I started by having everyone sign into Showbie and look at the comments I made on their classwork from Friday. Many of them still needed a lot of practice to get close to mastering this concept. Next, they completed the Do Now, also in Showbie, which asked them what type of exponent a really, really small and a really, really large number would have, positive or negative. Then they had two problems to complete and submit.
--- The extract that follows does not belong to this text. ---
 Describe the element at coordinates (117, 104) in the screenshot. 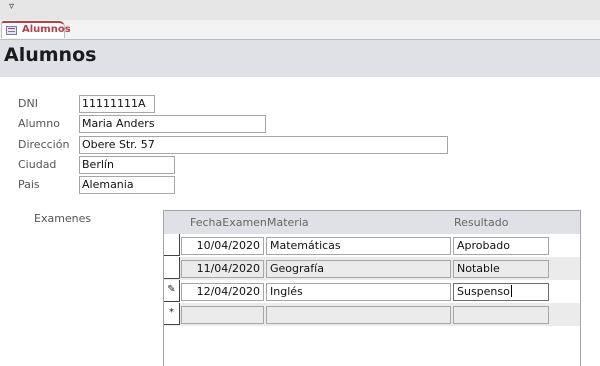

I see `dni-field: 11111111A` at that location.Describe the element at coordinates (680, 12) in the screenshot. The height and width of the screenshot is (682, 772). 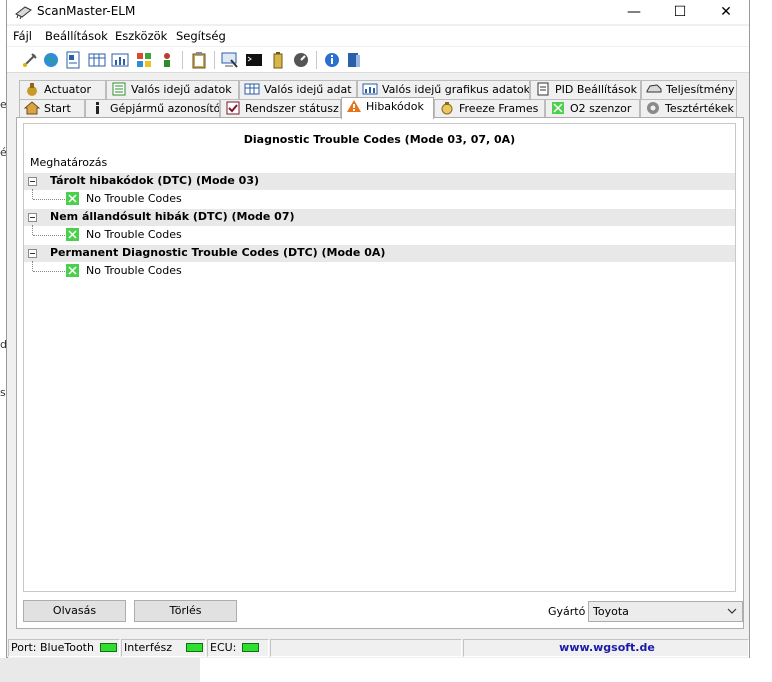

The next part of the lesson was where the fun came in! I had 12 stations set up around the room for the students to visit. At each station, they used Aurasma to view a Tellagami video (Gami) that I created, with the avatar reading a word problem to them, asking them to convert a number from scientific notation to standard form, or vice versa. I tried to make each word problem something that would be interesting to them, like the number of burgers sold at McDonald's, the amount of the national debt, the age of the Earth, or the speed of the fastest computer. The room was filled with the sounds of the various accents of the avatars reading the problems, and students moving around the room solving the problems. My supervisor walked around the room too, looking over the student's shoulders to see the Gamis.
When they had completed all 12 stations, they scanned a QR code on the SmartBoard that led them to a Google form survey. The first question asked them how they were doing with this concept, ranging from "I totally get it" to "I'm totally lost" (only one student said they were totally lost). The second question asked them which fact they found the most interesting - not surprisingly, the McDonald's fact won. The third question asked what was their favorite activity that we have done so far this year. QR code scavenger hunts won this one by a landslide! (Guess I'll be doing them more often!)
If the students finished the survey, they could start a Versatiles activity that I created for practicing scientific notation. Since we had a 2-hour delay today, classes were 20 minutes shorter than usual, so only about half of the students actually completed all 12 stations and got to the Versatiles. My supervisor sat down with several of the students to see what they were doing and they explained to him how to use the Versatiles.
When we were just about at the end of the class, I asked them to put their iPads back in the cart and grab the homework from on top of the cart on their way out. As one student looked at the homework, he said, "This'll be a piece of cake!" That was like music to my ears!
As for my observation, my supervisor was impressed with the technology being used in my classroom, and how comfortable the students seemed with using it. He also said he now totally understands why I'm teaching a professional development class on using iPads!